### WHAT YOU WILL DO:
Could you set down only the lines from the one including "Select the orange Netherlands region button" to the end of the records below, inclusive and exact, leaving pictures out?

── TASK MATERIAL

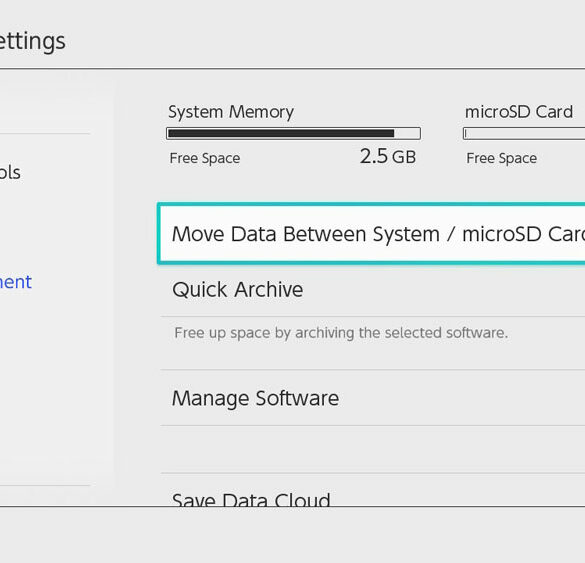Click the 2.5 GB free space value
Viewport: 585px width, 563px height.
pyautogui.click(x=388, y=156)
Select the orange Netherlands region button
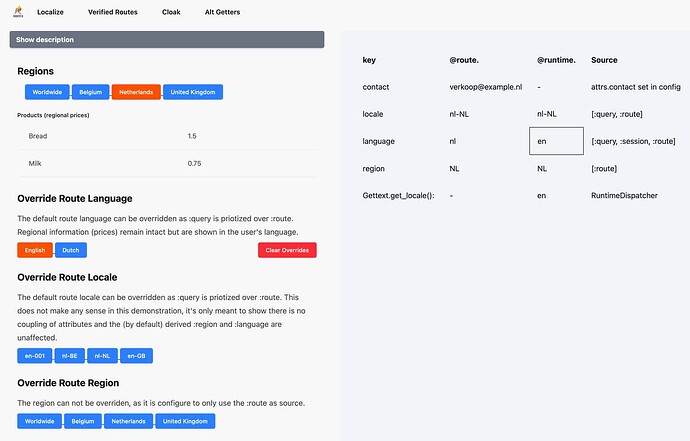Screen dimensions: 690x441 [136, 92]
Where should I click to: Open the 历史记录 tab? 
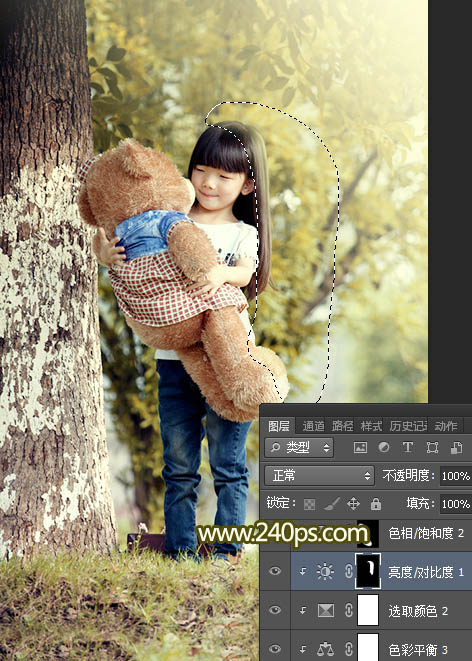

────

### EXPECTED ANSWER:
Select the orange Netherlands region button
Screen dimensions: 690x441 [136, 92]
Where should I click to: Open the 历史记录 tab? 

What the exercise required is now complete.